Allele-specific expression (ASE) analysis, which quantifies the degree of allelic expression imbalance between two alleles in a diploid individual, has become a powerful tool for identifying gene expression variations that underlie phenotypic differences among individuals. ASE is driven by cis-regulatory variants located near a gene. Since the two alleles used to measure ASE are expressed in the same cellular environment and genetic background, they can serve as internal controls and eliminate the influence of trans-acting genetic and environmental factors. Existing ASE detection methods analyze one individual at a time, therefore not only wasting shared information across individuals, but also posing a challenge for interpretation of results across individuals. To overcome these limitations, my dissertation focused on developing statistical methods for ASE analysis using RNA sequencing (RNA-seq) and single-cell RNA-seq (scRNA-seq) data. In the first project, I developed ASEP, a mixture model with subject-specific random effect to detect gene-level ASE across individuals in a population under one condition, as well as ASE difference between two conditions. Since ASE patterns may vary across cell types, to better identify cellular targets of disease, in the second project, I developed BSCET to characterize cell-type-specific ASE in bulk RNA-seq data by incorporating cell type composition information inferred from external scRNA-seq data.

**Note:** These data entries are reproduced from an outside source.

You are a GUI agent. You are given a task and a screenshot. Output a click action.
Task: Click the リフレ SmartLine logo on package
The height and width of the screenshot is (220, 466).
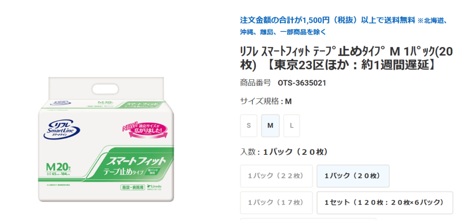pyautogui.click(x=61, y=129)
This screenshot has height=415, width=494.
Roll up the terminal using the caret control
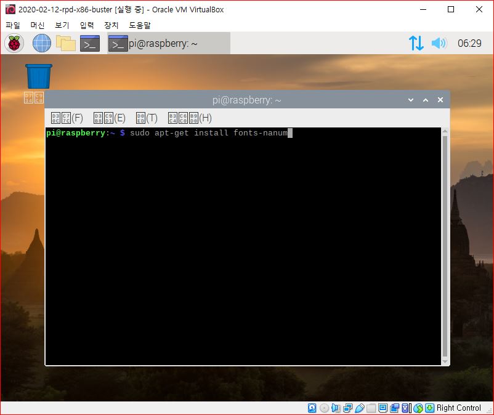click(x=425, y=99)
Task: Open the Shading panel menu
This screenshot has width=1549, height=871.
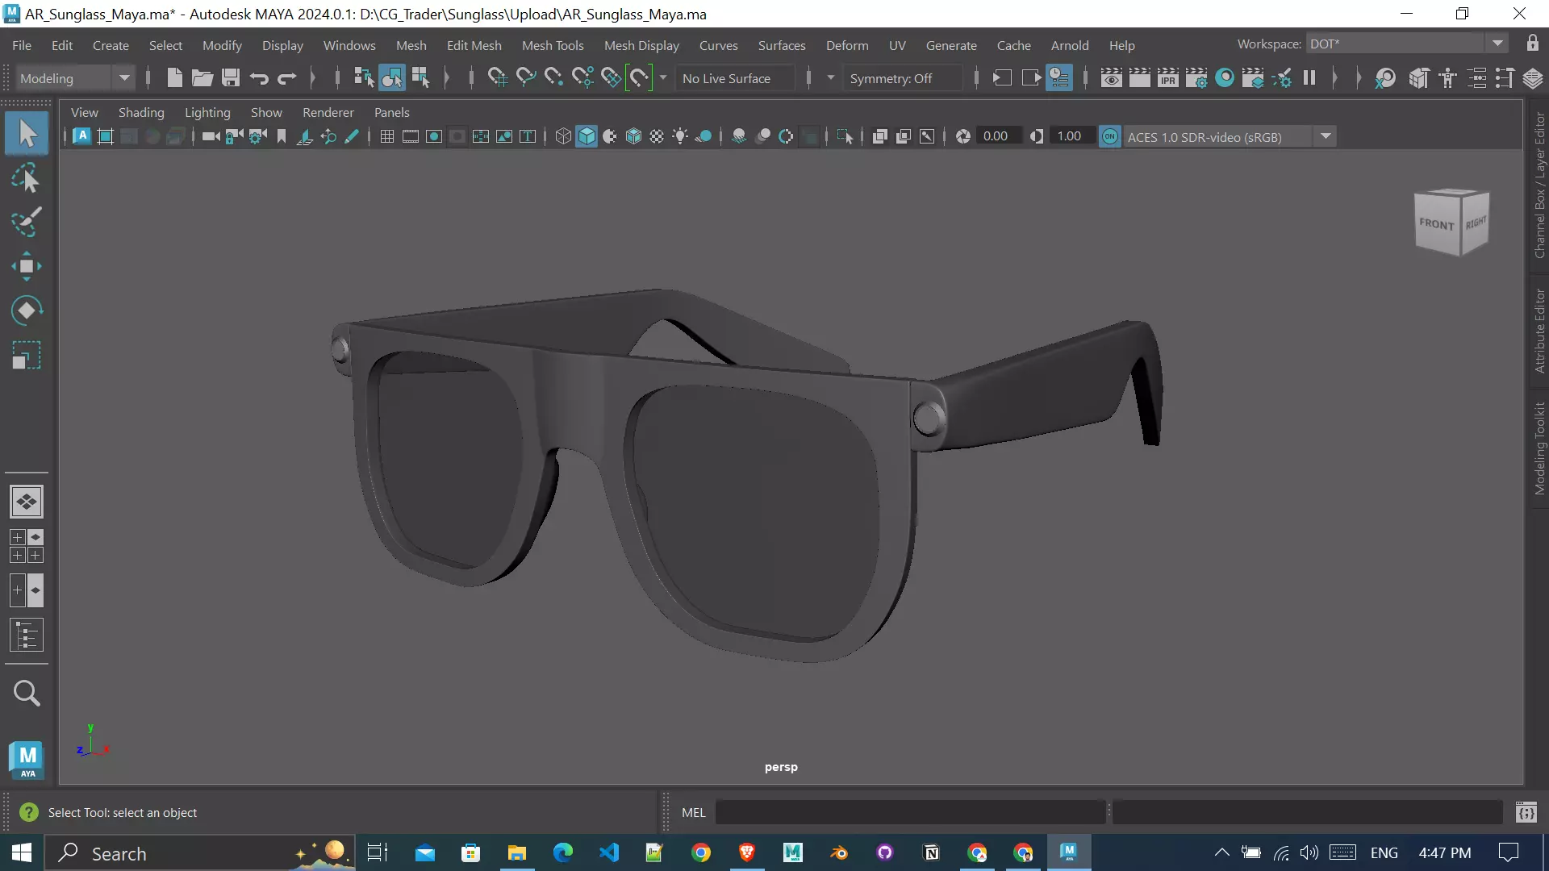Action: coord(141,112)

By modeling covariate effect, BSCET can also detect genes whose cell-type-specific ASE are associated with clinical factors. Since having accurate cell type proportion estimate is critical for BSCET, in order to accurately estimate cell type proportions from heterogeneous bulk tissue RNA-seq samples, in the third project, I developed MuSiC2, an iterative weighted non-negative least squares regression method, to deconvolve cell types in multi-condition bulk tissue RNA-seq data using scRNA-seq data from a single condition as reference. With the growing popularity of RNA-seq and scRNA-seq, I believe methods developed in my dissertation will provide a set of valuable tools for transcriptomics research. Results from analyses using these tools will offer insights on gene regulation and elucidate its relationship to human diseases.